The HFRI Fund Weighted Composite Index was up 0.14% on the month as of February 13, according to Hedge Fund Research.
The biggest winners were multi-strategy funds, up 1.49% on the month (and 3.28% YTD); technology/healthcare funds, up 0.88% on the month (3.64% YTD); and fixed-income asset-backed funds, up 0.75% on the month (2.66% YTD).
Other strategies in the black as of February 13 included equity market neutral, up 0.73% (1.99% YTD); convertible arbitrage, up 0.66% (2.40% YTD); fixed-income corporate index, up 0.28% (1.88% YTD); yield alternatives, up 0.71% (5.52% YTD); distressed/restructuring, up 0.11% (2.51% YTD); and merger arbitrage, up 0.04% (0.26% YTD).

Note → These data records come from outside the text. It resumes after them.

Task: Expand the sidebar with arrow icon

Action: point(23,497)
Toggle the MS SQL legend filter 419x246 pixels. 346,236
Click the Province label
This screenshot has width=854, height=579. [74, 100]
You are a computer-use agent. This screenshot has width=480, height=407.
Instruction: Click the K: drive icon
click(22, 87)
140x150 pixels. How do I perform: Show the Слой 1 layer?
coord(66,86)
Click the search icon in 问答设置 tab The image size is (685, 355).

The only strategies generating red ink for the monitored period were quantitative directional, down 0.77% (but up 2.19% YTD); energy/basic materials, down 2.84% (and down 0.31% YTD); short bias down 0.27% (and down 3.42% YTD); and systematic diversified down 1.11% (and down 0.45% YTD).

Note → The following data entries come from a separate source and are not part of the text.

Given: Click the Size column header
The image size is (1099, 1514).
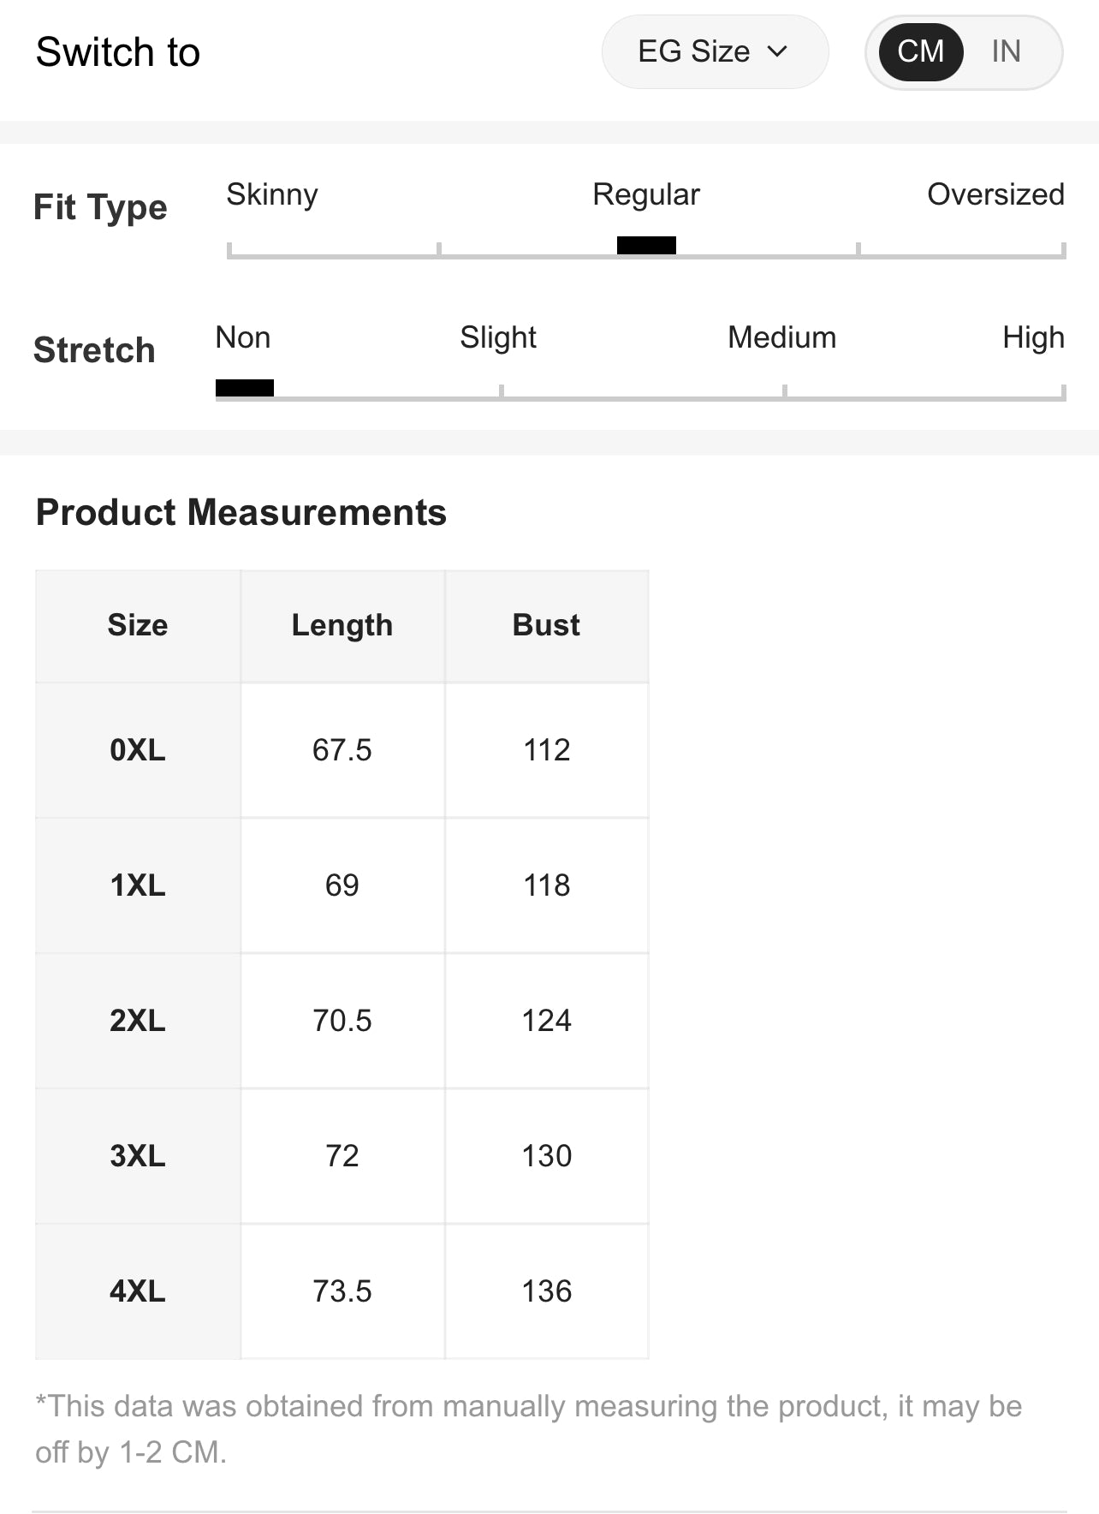Looking at the screenshot, I should [x=138, y=625].
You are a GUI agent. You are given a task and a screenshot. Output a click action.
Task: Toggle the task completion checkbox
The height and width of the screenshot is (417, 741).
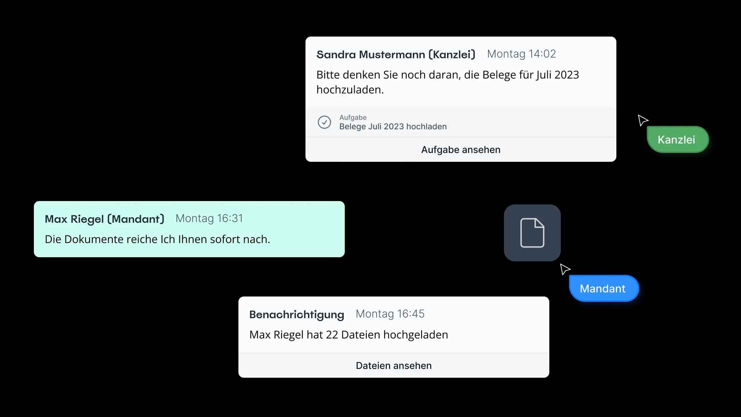(x=324, y=122)
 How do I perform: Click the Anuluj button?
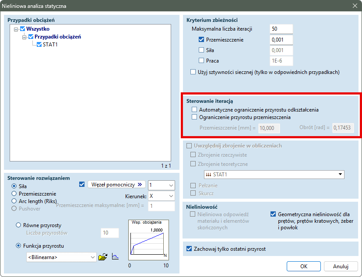point(340,266)
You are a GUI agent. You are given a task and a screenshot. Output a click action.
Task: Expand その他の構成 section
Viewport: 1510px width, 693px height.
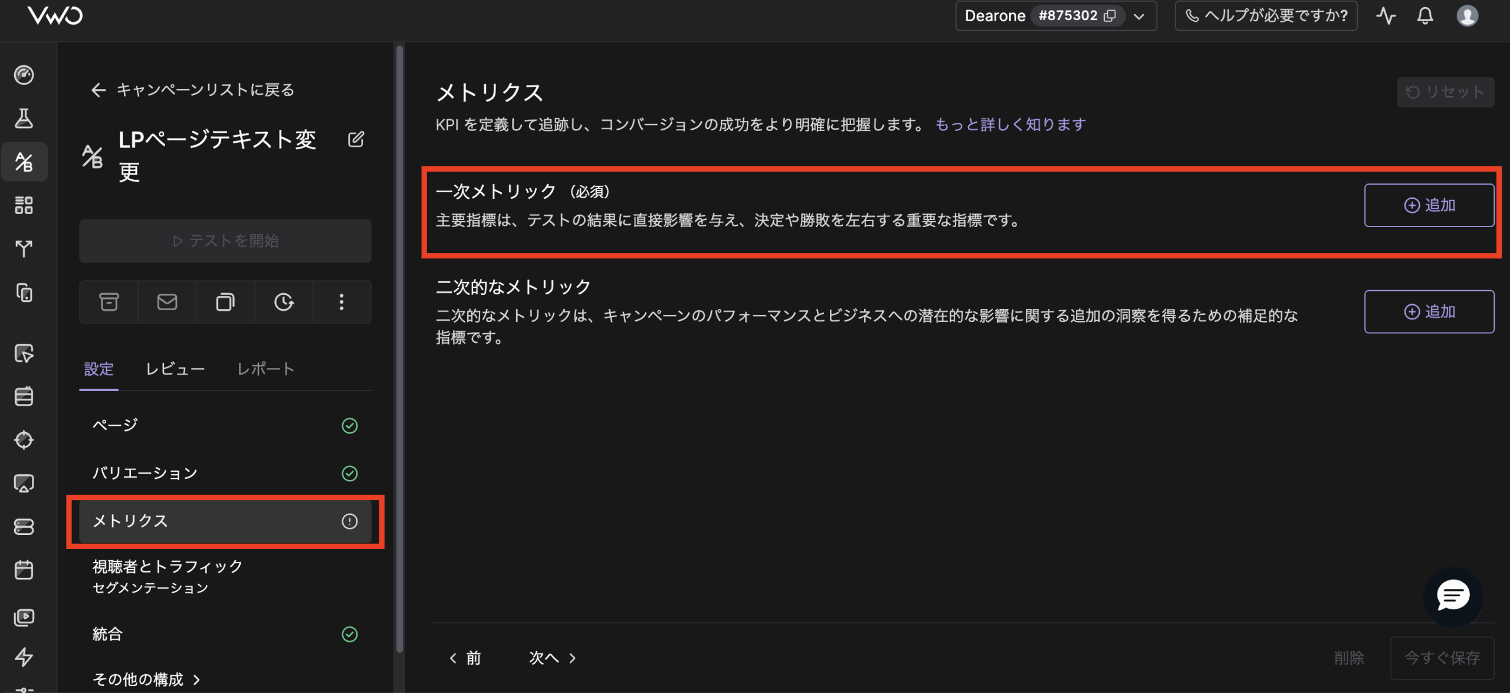(146, 679)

In terms of regions, global emerging markets funds led, adding 0.62% on the month (3.44% YTD); followed by Asia Ex-Japan funds, up 0.31% (4.33% YTD); and Latin American funds, up 0.22% (2.97% YTD).
Russia Eastern Europe Funds, on the other hand, were down 1.28% on the month (but up 2.01% YTD).
Funds of funds gained 0.13% in February.
“A resurgence of investor risk appetite and optimism drove hedge fund performance gains across credit, equity and arbitrage strategies, and enabled over $100 billion in financing to be raised for M&A transactions,” said Kenneth J. Heinz, HFR president, in a statement. “With equity markets near all-time highs, investors are actively allocating to the hedge fund industry for a number of reasons, including expectations for an end to quantitative easing, historically tight credit markets, opportunities in macro currency strategies and the potential for destabilizing developments in Syria and Iran. Hedge fund investors are positioning to participate in continued equity market gains but also to insulate their portfolios from equity or credit market weakness, rising yields or macro-political uncertainty.”